The iPhone can detect which way up you're holding it -- so if you hold it like a phone it looks like a phone, and if you hold it on its side it goes into widescreen mode. I can think of some instances when that might be less than useful, but the idea of a small device that can detect its own motion brings to mind all sorts of geeky possibilities. Plus it's got wireless networking, bluetooth, blah de blah. Everything you'd want in a small computer. Oh, and it's got a camera. Of course it's got a camera. And it's a wide-screen, 4GB or 8GB iPod, just as a by-the-way, in case being 3 other types od device already wasn't good enough.

Frankly, this is always the kind of mobile device we knew would arrive and change the landscape. Personally, I wasn't expecting it to be out for another 3-5 years -- roughly how long away I think Nokia and SonyEricsson are from making similar devices at the correct price-point to get adopted by the major networks. But now it's here -- or rather, in June it's here, if you live in the states at least, and boy am I glad I'm about to move there -- and it's going to be very, very interesting to watch everybody scramble to adjust.

Stored data:
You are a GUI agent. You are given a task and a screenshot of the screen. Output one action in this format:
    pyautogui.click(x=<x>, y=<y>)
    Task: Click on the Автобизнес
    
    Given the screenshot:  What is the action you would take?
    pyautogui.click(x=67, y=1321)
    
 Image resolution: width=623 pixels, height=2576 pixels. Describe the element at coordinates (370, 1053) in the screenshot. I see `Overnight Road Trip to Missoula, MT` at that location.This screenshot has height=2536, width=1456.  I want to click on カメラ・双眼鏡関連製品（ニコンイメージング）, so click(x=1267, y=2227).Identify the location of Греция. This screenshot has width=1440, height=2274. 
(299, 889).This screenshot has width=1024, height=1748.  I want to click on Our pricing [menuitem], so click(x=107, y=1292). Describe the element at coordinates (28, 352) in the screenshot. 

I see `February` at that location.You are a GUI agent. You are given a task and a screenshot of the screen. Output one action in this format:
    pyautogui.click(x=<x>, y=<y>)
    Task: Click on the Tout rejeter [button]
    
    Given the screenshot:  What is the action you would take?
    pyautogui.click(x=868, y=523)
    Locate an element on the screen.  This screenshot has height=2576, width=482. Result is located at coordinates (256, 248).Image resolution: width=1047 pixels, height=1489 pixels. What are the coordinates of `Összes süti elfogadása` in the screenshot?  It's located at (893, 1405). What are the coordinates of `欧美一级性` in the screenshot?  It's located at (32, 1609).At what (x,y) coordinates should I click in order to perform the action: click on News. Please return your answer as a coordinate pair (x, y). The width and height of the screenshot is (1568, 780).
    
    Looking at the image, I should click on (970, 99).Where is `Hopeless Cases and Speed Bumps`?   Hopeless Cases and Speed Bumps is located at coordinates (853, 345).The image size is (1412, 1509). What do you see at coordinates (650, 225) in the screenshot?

To do:
(a) From the text about the iPhone, copy everything from "Frankly, this is" to "scramble to adjust.".
(b) In the iPhone text, what two storage sizes does the device come in as an iPod?
(c) Write the next part of the iPhone text, picking up after its last sentence.

Expected results:
(a)
Frankly, this is always the kind of mobile device we knew would arrive and change the landscape. Personally, I wasn't expecting it to be out for another 3-5 years -- roughly how long away I think Nokia and SonyEricsson are from making similar devices at the correct price-point to get adopted by the major networks. But now it's here -- or rather, in June it's here, if you live in the states at least, and boy am I glad I'm about to move there -- and it's going to be very, very interesting to watch everybody scramble to adjust.

(b) 4GB or 8GB.

(c)
The immediate losers are going to be the "pretty hardware" phone makers: Samsung, Motorola, I'm looking at you here. Those phones were always style over usability, but now the 800-pound gorilla of industrial design is here and you guys are out of the game. SonyEricsson are also going to be scrambling: they were, until 6 hours ago, the leaders in convergence devices -- phones that play music and do camera stuff quite well, as well as being half-decent phones. Unless they have been hiding some very awesome hardware up their ass for the last 6 months, they are going to find it very hard to bring out a device of comparable power by June.

So what of Blackberry? Blackberry have the market for mobile email sewn up at the moment. If the iPhone is going to make any headway into that market, that soft-screen keyboard better be really really good for thumb-typing. If it's comparably usable, then Blackberry is toast, because IMAP email is a hell of a lot cheaper and more accessible to small businesses than the Exchange servers you need for a Blackberry. And nobody is buying a Blackberry because they think they look cute.

I think the closest thing Apple has to a competitor in this space is Nokia. Nokia already have a wireless Internet tablet, they already have a 4GB mp3 phone, they already have mobile email device. All they have to do is cram all of those into one device ASAP, and when you're looking at a price ceiling of US$600 even with a 24-month Cingular contract (so you know Cingular is subsidizing this thing up the wazoo) that means you can do it pretty damn expensively. If they can manage to put it all together with an operating system that does crash all the time (and the E61 is promisingly stable) then they are a contender. But still a big if.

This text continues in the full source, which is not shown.